The order also stated:

"5. None of the securities shall be offered and sold except in accordance with the terms of this order and the registration statement without first securing amendment of the order or the written permission of the bureau. Before executing any agreements or before finalizing and putting into effect any proposed changes, requirements of the bureau shall be ascertained and compliance effected therewith."

It is apparent from the above that the bureau incorporated the conditions contained in the escrow agreement into its order. The condition contained in the escrow agreement relating the release of the final $125,000 was the following:

"(iii) Upon request of the Underwriter made on the date of the initial closing of the Permanent Loan, the Escrow Agent shall release the remaining $125,000 then in Escrow together with all accrued interest, if any * * *."
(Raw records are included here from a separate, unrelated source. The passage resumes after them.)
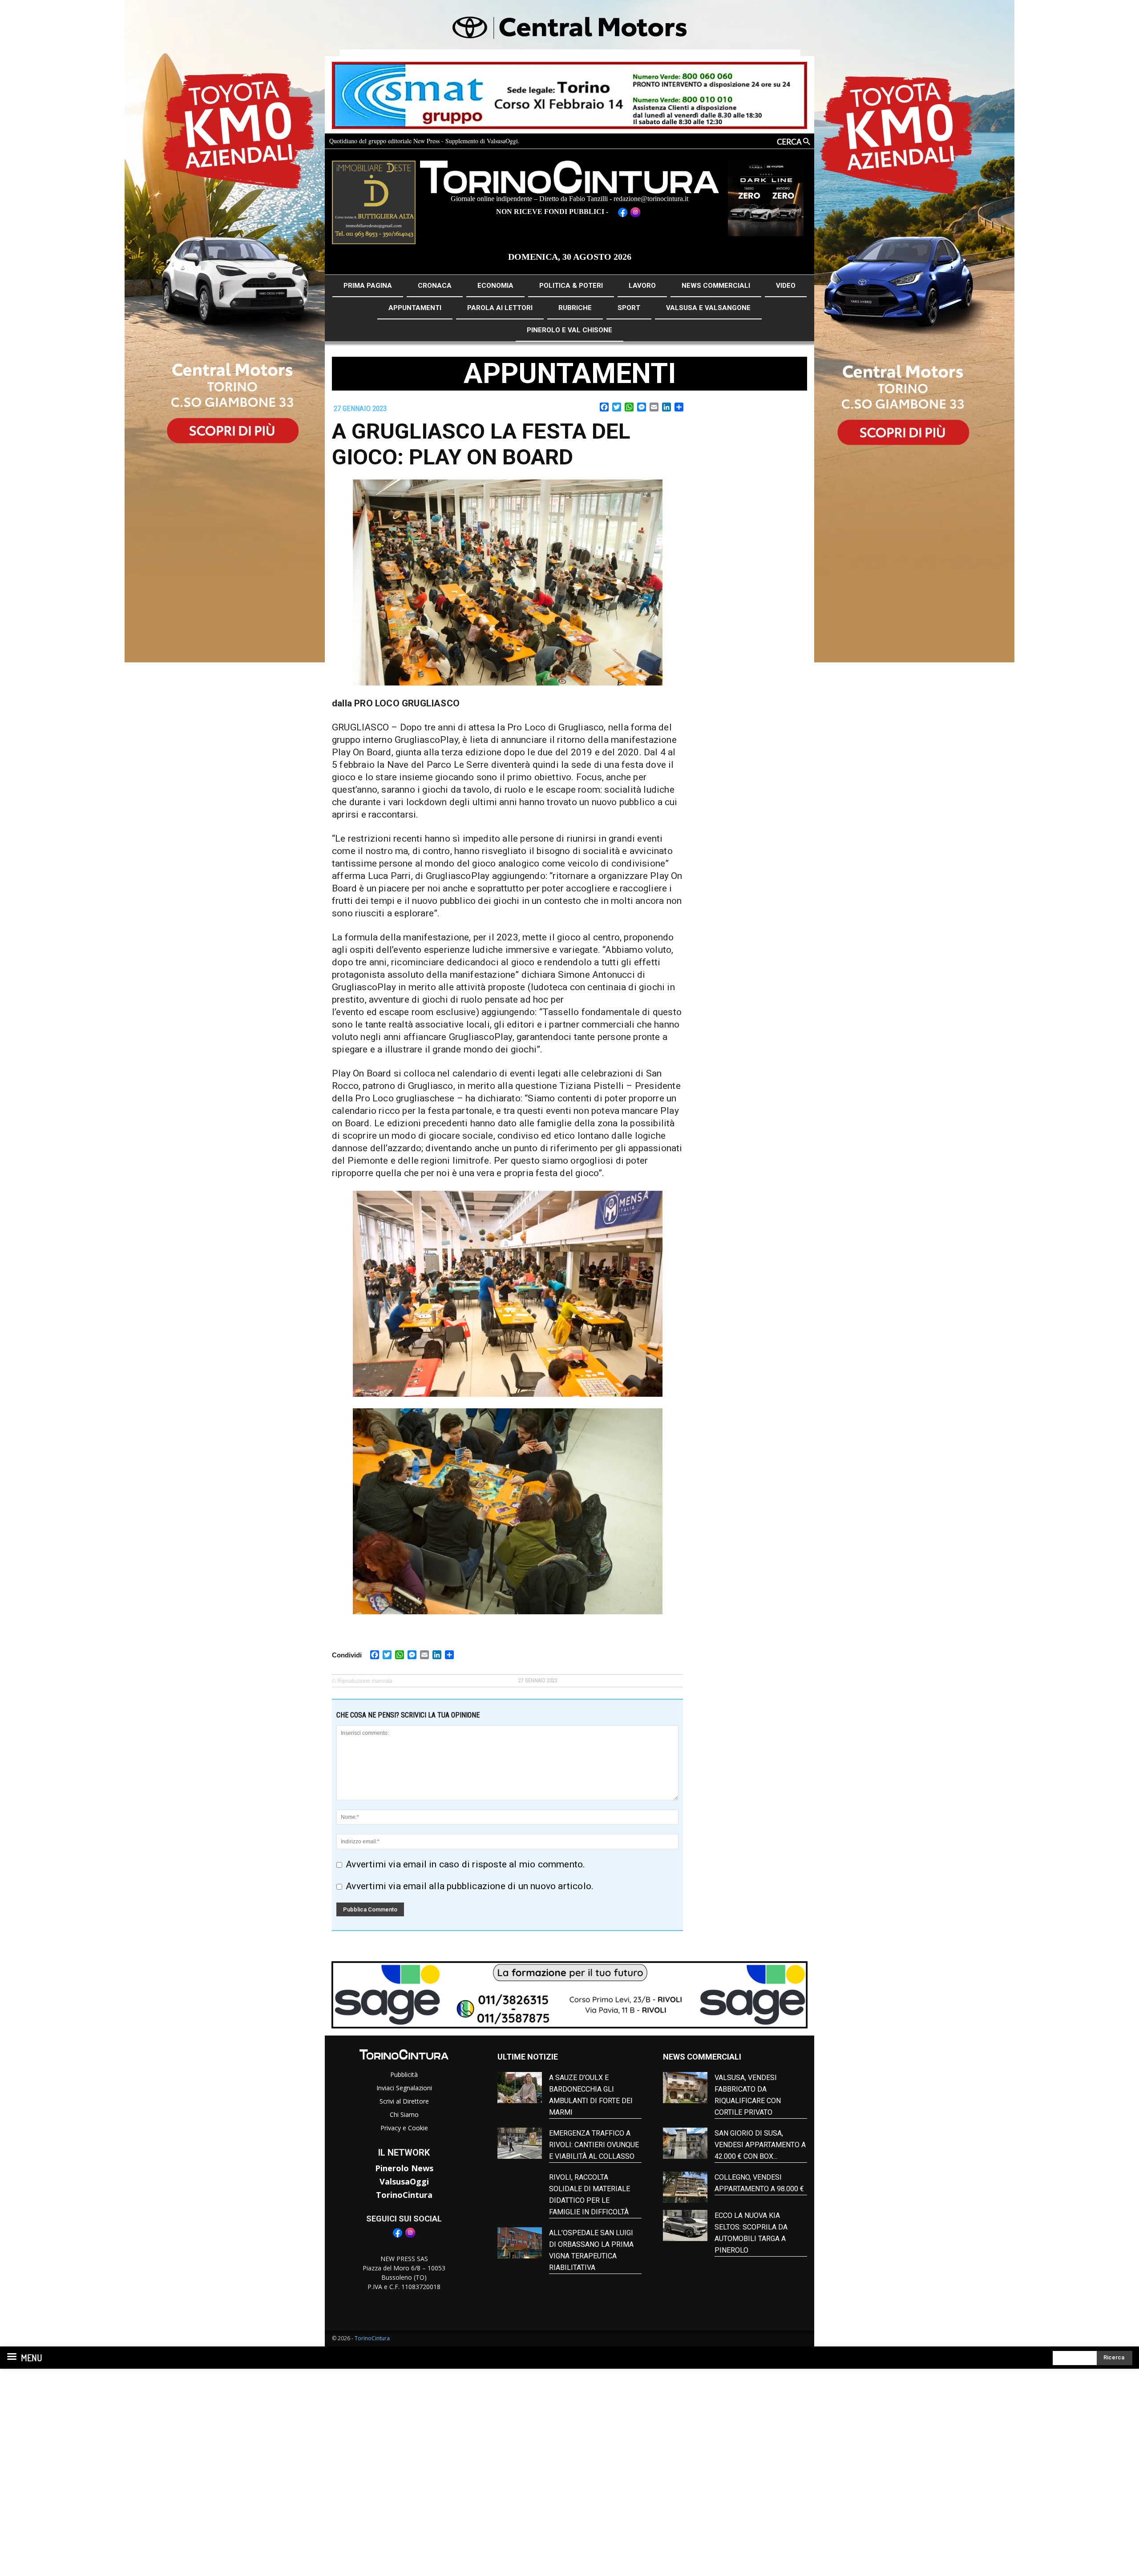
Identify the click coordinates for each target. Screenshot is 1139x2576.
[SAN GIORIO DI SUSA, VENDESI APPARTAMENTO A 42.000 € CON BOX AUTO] (685, 2143)
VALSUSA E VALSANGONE (708, 308)
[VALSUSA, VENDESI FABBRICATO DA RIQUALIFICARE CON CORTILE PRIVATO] (685, 2087)
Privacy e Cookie (404, 2128)
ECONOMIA (495, 286)
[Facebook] (397, 2236)
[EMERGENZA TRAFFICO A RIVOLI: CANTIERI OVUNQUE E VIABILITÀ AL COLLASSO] (519, 2143)
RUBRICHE (575, 308)
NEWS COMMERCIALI (716, 286)
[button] (773, 141)
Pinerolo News (404, 2168)
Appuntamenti (570, 373)
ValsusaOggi (404, 2181)
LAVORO (642, 286)
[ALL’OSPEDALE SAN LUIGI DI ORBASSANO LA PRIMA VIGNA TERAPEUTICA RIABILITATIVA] (519, 2242)
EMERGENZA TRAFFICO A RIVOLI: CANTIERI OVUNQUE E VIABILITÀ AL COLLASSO (594, 2145)
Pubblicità (404, 2074)
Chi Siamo (404, 2114)
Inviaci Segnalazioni (404, 2088)
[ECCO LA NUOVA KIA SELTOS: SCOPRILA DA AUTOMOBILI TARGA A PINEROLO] (685, 2225)
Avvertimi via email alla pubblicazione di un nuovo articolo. (470, 1886)
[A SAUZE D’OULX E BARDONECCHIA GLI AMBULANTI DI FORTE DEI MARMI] (519, 2087)
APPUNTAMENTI (414, 308)
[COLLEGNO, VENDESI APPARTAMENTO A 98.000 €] (685, 2187)
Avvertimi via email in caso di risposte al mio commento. (465, 1864)
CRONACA (435, 286)
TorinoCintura (404, 2194)
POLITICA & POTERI (571, 286)
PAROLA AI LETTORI (500, 308)
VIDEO (786, 286)
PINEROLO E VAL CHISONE (569, 330)
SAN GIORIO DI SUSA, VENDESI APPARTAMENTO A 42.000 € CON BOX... (760, 2145)
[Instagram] (410, 2236)
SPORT (629, 308)
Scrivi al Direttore (404, 2101)
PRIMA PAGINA (367, 286)
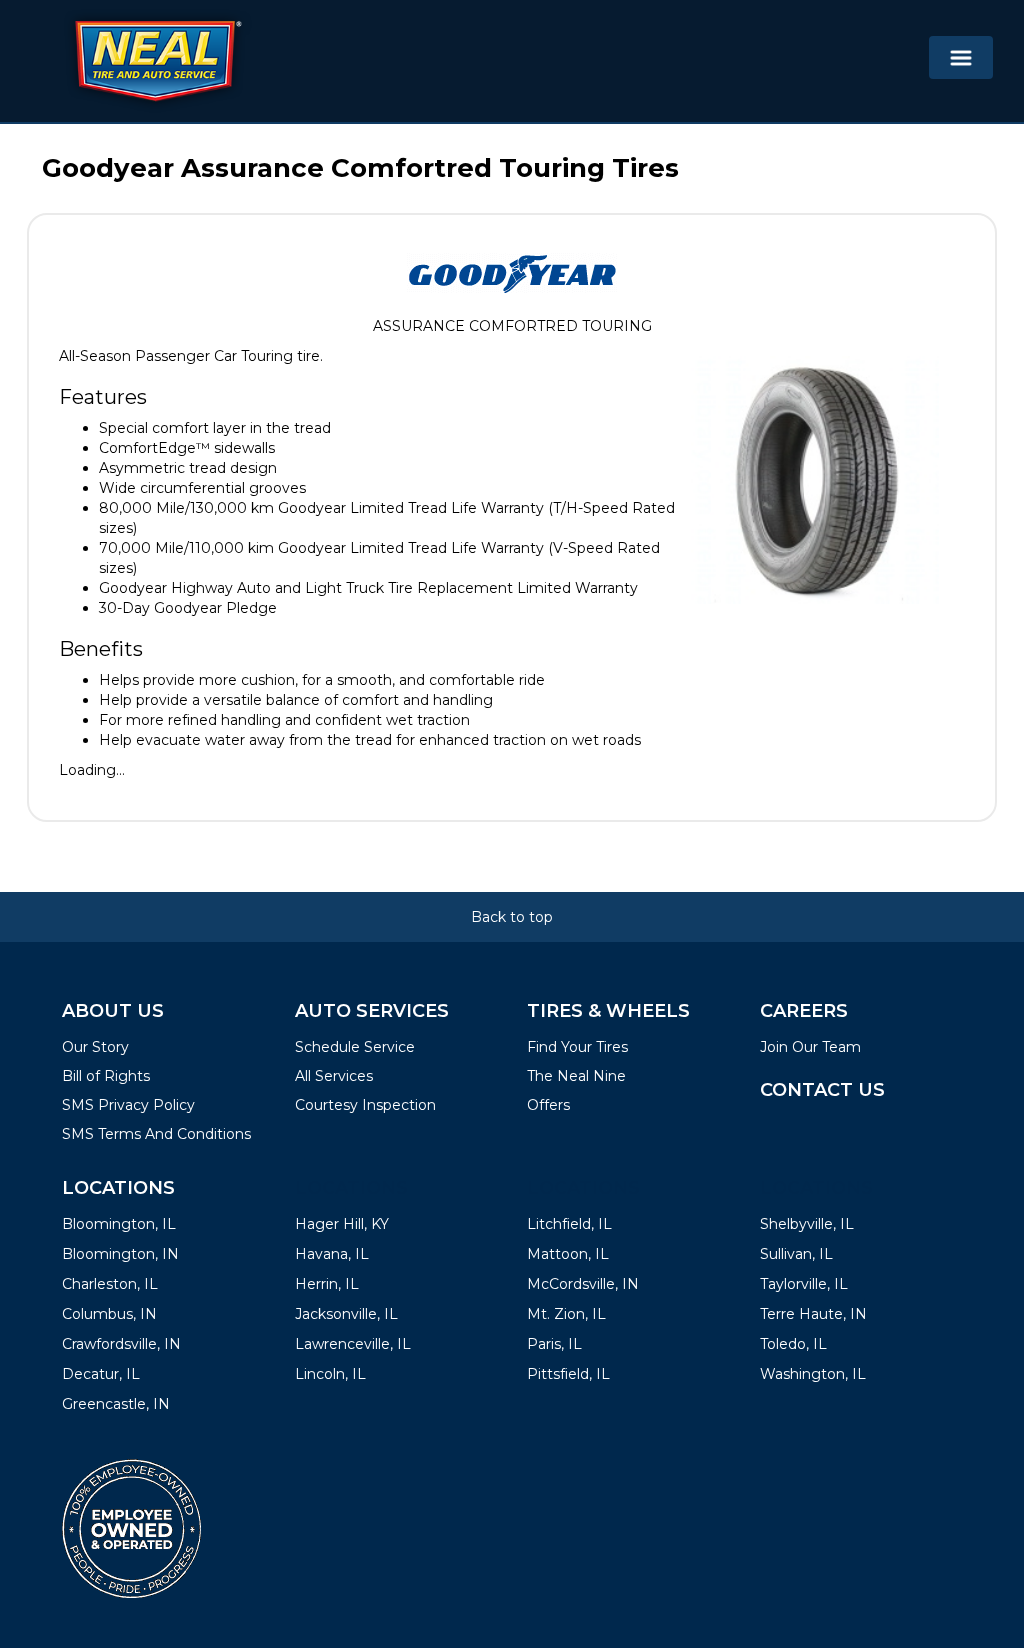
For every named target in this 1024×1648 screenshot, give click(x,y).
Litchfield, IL (569, 1224)
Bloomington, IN (120, 1254)
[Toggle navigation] (961, 57)
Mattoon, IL (568, 1254)
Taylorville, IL (804, 1284)
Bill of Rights (106, 1076)
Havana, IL (332, 1254)
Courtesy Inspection (365, 1105)
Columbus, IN (109, 1314)
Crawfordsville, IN (121, 1344)
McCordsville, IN (583, 1284)
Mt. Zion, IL (566, 1314)
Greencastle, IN (116, 1404)
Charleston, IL (110, 1284)
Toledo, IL (793, 1344)
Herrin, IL (327, 1284)
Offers (548, 1105)
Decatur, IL (101, 1374)
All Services (334, 1076)
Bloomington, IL (119, 1224)
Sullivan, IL (796, 1254)
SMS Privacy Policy (128, 1105)
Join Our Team (810, 1047)
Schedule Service (355, 1047)
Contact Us (822, 1090)
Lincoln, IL (330, 1374)
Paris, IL (554, 1344)
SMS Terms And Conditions (156, 1134)
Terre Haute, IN (813, 1314)
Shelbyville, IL (807, 1224)
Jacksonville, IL (346, 1314)
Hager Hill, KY (342, 1224)
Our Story (95, 1047)
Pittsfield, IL (568, 1374)
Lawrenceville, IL (353, 1344)
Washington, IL (813, 1374)
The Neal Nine (576, 1076)
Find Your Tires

It is conceded by the parties that closing never occurred on the permanent loan. Petitioners contend *105 that the amendment signed by the investors was effective to alter the conditions stated above. That contention ignores paragraph five of the bureau's order, which states that the terms of the order and of the registration statement may not be altered without prior bureau approval. No such prior approval was requested or received, nor was written consent of the bureau sought and obtained.

It also ignores MCL 451.810(g); MSA 19.776(410)(g), which provides in pertinent part:

"(g) Any condition, stipulation, or provision binding any person acquiring any security or commodity contract to waive compliance with any provision of this act or any rule or order hereunder is void."

It is apparent from the above that the bureau was fully authorized to impose the above condition concerjing release of the escrow funds. Without prior bureau approval, the parties could not alter that condition.

Even assuming that the investors could have waived the escrow condition without having received prior bureau approval, it does not appear that this amendment was effective to accomplish this result. In September, 1974, the investors were sent a letter in which they were asked to agree to an amendment of the limited partnership agreement. The provision of the limited partnership agreement which they were asked to amend related to the party who was entitled to received the $125,000 held in escrow once the escrow condition was complied with. In order for a waiver to be effective, it must be shown that the waiving party voluntarily and intentionally relinquished a known right.[2] Neither the letter nor the amendment *106 contained any reference to the escrow agreement.

The three investors who testified at the hearing all claimed that it was their understanding that the only purpose of the amendment was to enable the substitution of Schwaemmle for the original contractor. There was no evidence introduced at the hearing which demonstrated that any investors had actual knowledge that this amendment was intended to alter the terms of the escrow agreement.

In view of the fact that the May, 1974, and the September, 1974, communications which were sent to the investors did not refer specifically to waiver to the escrow provisions, and in view of the fact that none of the investors were shown to have had actual knowledge of the proposed change of the escrow agreement, it appears that the bureau's decision to deny petitioners' request was supported by competent, material, and substantial evidence. Its decision to return the funds contained in the escrow account to the investors should not have been set aside.

The circuit court is reversed. The decision of the Corporation and Securities Bureau is reinstated.

NOTES

[*] Circuit judge, sitting on the Court of Appeals by assignment.

[1] 1979 AC R 451.705.3(1), (4).

[2] Bissell v L W Edison Co, 9 Mich. App. 276; 156 NW2d 623 (1967).